The entire hypothetical daisy-chain that an increase in atmospheric CO2 will cause the planet to warm, that this warming represents a danger to humanity, that we cannot adapt to a change if it does occur, that it is better to sacrifice actual human lives today to avoid potential harm to future lives and that massive coercive action to violate individual rights is the proper way to address such an issue falls apart at every point.  

Warming occurs on a logarithmic path as CO2 concentration rises, meaning that almost all the warming that can be caused by CO2 has already occurred and a further doubling will have almost no effect. Satellite and weather balloon measurements, the only reliable data we have, show no significant change in average global temperature since the satellite data started in the 1980s. Claims of greater warming rely on poor quality land-based thermometers that have been mostly proven as having low resolution and as being massively tainted by urban growth.  Historical data from geological, ice core and sea sediment records show the planet has been through many warming cycles and is expected to always do so. The best long term relationship between temperature cycles and another variable shows that the Sun is the main driver of climate cycles, not CO2. There are no islands sinking fast because there is no significant change in sea level, other than the cycle which was initiated by the end of the last ice age and will continue until the next ice age. All land masses are in motion in three dimensions - moving not only laterally but up or down according to plate tectonics and the relief from stresses from massive mountains of ice that used to cover large parts of the world. Again, satellite data measures this well.  I could continue with a list of scientific impossibilities embedded in the climate scare, but I trust that a few basics are sufficient for most readers since all it takes is one inconvenient fact to demolish a hypothesis, no matter how aggressively asserted.

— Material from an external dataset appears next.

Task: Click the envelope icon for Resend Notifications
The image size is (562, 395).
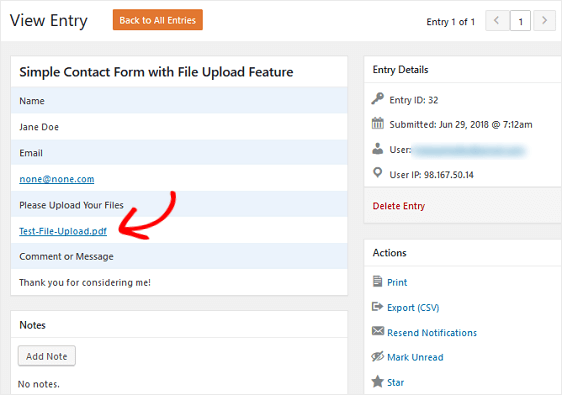Action: [377, 331]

What about the computer models that have uniformly been proven invalid, since they can barely be tortured into modeling the past and have all failed as predictive tools?  If you make a prediction and it fails to occur, it means your hypothesis is wrong - reality tells you this clearly.

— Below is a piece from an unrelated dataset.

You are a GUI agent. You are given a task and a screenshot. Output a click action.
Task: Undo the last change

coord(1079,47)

What about the morality of using climate change to attack the lives of people who should be free, denying them the right to choose, the right to keep their hard earned money and property, the right to continue to advance humanity, to create wealth and improve life for people? The climate alarmists want to dispense with such formalities as rights, freedom and property and impose a global police force to monitor your emissions of carbon dioxide, the gas of life itself, fertilizer of all plant life and thus a vital ingredient for all life on earth.  These people need to be chased back behind the iron curtain from which they emerged.